From the poster description on interprofessional care for spasticity, copy word for word the passage that begins at the words "Following this breakout" and stops after "with other disciplines.".

--- EXCERPT TO READ ---

__________

Changing the Tone: An Interprofessional Student Experience in Management of Patients with Spasticity Disorders
Poster Description: Team-based care is best practice for healthcare providers; practitioners must be collaboration-ready and collaboration-savvy. Facilitation of interprofessional practice begins with student experiential learning opportunities that foster knowledge, skills and behaviors associated with interprofessional team competence. According to the Interprofessional Education Collaborative (2016), curricula designed to build competence should include information about the shared values of other professions; an understanding of one’s own role and that of other professions in assessing and addressing healthcare needs of individuals; practice in interprofessional communication, and knowledge about working as part of a team. Our goal was to promote a collaborative culture that would facilitate discussions about how occupational therapy, physical therapy, and physician assistant disciplines can work together to develop strategies for management of persons with hypertonicity, with the intention of enhancing patient experience, improving population health, increasing value, and improving the wellness of the health care team.
Faculty from Gannon University Ruskin collaborated in designing an IPE ‘Tone Day’ in which 76 students from OT, PT, and PA were randomly assigned to one of 14 multidisciplinary ‘teams’. Each team was given a case-based scenario developed by faculty experienced in management of persons with hypertonicity. Prior to this event, faculty coached students about team-based care and prepared them to discuss their unique scope of practice with other related disciplines. Following a short introduction, students dispersed into pre-assigned groups. Cases were provided with guiding questions to consider. For example, students were asked to reflect on how different medicines might impact OT/PT interventions and patient outcomes given each patient’s unique circumstances and goals.
Following this breakout session, participants reconvened. Individual groups were called upon to report on their group’s response to prompts. Faculty interacted, asking additional questions, and sharing real life experiences in team-based care. Learning outcomes were assessed through quantitative and qualitative methods including an IPE experience survey and reflection assignments designed to give students an opportunity to consider the impact of this experience on their perceptions and attitudes about working with other disciplines.
This IPE session was developed through the diligent efforts of faculty, as we needed to coordinate multiple schedules, as well as space and other faculty obligations. It offers a road map which we hope to improve upon with future cohorts. Our intent is to offer several IPE events within the curriculum where students have opportunities to interact with other disciplines to build a foundational knowledge about the benefits of team-based care.

__________

--- DATASET RECORDS ---
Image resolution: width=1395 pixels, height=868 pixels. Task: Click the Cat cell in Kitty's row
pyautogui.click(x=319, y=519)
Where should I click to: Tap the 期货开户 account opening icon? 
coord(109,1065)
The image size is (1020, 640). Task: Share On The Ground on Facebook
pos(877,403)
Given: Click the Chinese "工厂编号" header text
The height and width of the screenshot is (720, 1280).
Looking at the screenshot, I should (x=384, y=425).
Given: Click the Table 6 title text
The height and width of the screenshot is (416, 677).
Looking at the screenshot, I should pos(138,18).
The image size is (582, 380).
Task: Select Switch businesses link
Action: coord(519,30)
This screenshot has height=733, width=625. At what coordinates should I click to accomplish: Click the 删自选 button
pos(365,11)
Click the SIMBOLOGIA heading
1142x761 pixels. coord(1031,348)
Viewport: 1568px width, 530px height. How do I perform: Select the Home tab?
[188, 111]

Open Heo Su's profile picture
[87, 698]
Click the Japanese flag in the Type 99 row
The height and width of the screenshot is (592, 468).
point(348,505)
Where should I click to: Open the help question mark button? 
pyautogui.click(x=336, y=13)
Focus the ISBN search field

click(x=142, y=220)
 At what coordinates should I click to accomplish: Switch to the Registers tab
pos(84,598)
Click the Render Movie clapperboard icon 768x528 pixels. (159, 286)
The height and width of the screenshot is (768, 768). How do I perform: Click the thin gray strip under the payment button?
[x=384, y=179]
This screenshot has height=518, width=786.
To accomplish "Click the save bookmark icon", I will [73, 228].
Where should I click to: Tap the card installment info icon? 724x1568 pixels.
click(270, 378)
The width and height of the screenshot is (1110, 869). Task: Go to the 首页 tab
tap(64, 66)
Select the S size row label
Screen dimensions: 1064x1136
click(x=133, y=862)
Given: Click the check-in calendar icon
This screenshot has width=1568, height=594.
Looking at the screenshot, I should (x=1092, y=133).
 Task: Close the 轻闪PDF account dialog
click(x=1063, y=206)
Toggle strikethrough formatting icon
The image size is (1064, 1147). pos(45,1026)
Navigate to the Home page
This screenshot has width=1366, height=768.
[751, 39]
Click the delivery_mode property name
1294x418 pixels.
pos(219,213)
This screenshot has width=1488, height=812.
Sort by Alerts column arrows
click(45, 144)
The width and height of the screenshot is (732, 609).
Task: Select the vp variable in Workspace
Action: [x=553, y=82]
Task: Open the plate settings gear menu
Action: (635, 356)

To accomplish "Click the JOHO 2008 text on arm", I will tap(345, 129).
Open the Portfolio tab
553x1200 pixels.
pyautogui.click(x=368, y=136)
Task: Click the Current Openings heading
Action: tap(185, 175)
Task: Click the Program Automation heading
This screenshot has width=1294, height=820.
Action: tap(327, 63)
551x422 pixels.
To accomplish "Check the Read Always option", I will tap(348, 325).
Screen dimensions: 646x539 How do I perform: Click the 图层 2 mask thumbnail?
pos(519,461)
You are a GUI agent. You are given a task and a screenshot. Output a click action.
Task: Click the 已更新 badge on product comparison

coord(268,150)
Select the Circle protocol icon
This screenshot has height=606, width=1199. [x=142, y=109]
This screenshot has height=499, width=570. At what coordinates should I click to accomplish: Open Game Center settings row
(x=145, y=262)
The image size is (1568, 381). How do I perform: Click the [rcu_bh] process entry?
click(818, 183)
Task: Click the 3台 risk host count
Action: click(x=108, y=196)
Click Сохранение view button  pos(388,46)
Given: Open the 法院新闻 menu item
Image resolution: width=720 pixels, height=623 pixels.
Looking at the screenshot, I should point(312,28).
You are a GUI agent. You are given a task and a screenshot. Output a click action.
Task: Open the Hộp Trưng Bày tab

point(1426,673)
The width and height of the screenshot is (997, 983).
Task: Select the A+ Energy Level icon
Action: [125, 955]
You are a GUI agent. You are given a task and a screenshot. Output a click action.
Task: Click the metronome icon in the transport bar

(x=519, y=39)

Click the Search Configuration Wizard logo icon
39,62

__________

--- RESULT OF THIS TASK ---
Following this breakout session, participants reconvened. Individual groups were called upon to report on their group’s response to prompts. Faculty interacted, asking additional questions, and sharing real life experiences in team-based care. Learning outcomes were assessed through quantitative and qualitative methods including an IPE experience survey and reflection assignments designed to give students an opportunity to consider the impact of this experience on their perceptions and attitudes about working with other disciplines.